Extracted entries:
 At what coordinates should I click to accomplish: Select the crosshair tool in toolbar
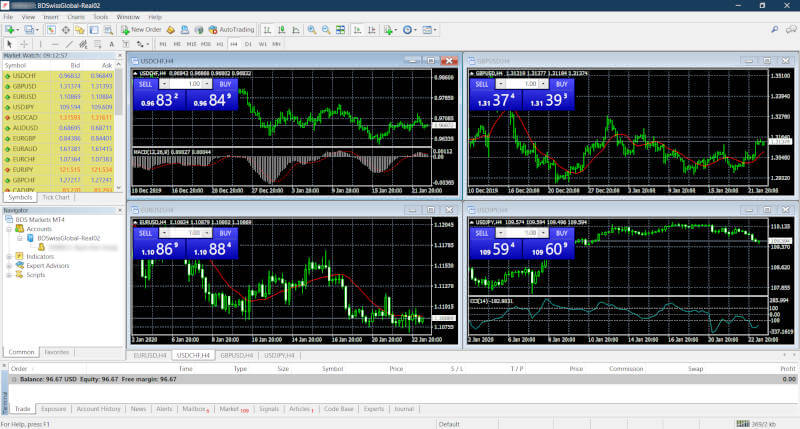point(25,44)
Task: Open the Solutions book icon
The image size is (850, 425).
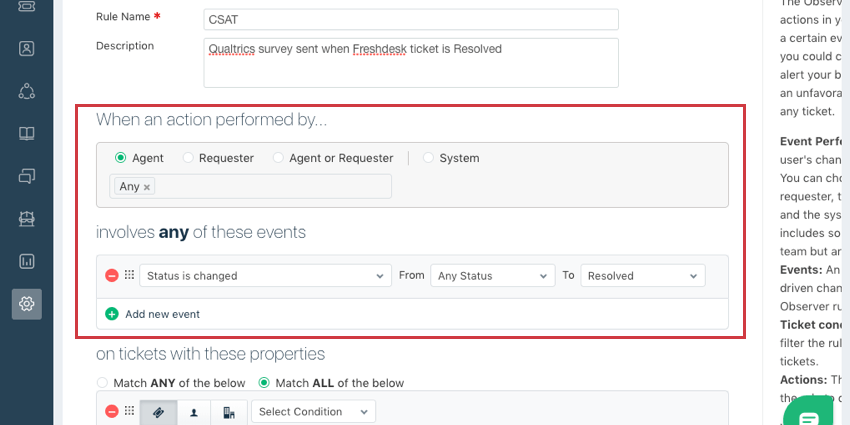Action: pyautogui.click(x=27, y=134)
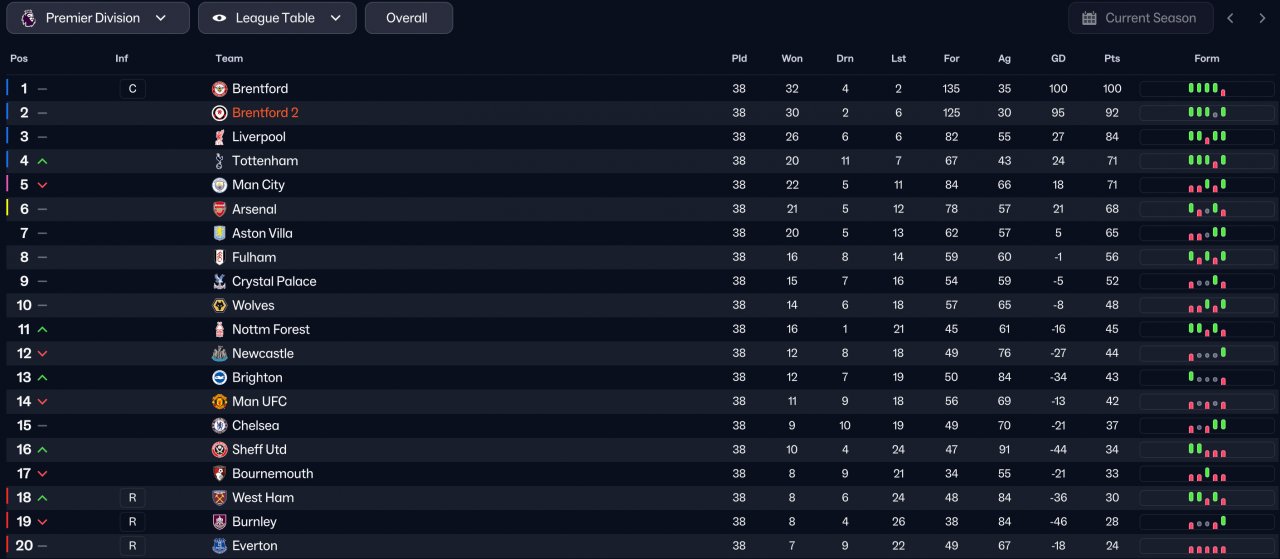Image resolution: width=1280 pixels, height=559 pixels.
Task: Expand the League Table view dropdown
Action: 277,18
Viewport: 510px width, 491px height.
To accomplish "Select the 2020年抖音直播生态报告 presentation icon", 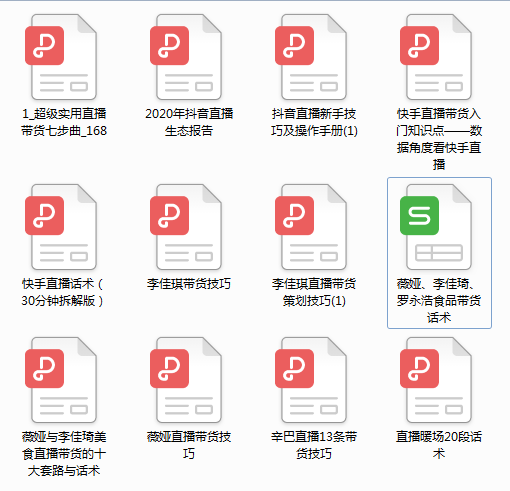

Direction: Reproduce the material above line for line, leaving out the pictures.

Exercise result:
 At what coordinates should I click to accomplish: Select the crosshair tool in toolbar
point(25,44)
Task: Open the Solutions book icon
The image size is (850, 425).
Action: pyautogui.click(x=27, y=134)
Image resolution: width=1280 pixels, height=559 pixels.
Task: Expand the League Table view dropdown
Action: 277,18
Viewport: 510px width, 491px height.
To accomplish "Select the 2020年抖音直播生态报告 presentation icon", 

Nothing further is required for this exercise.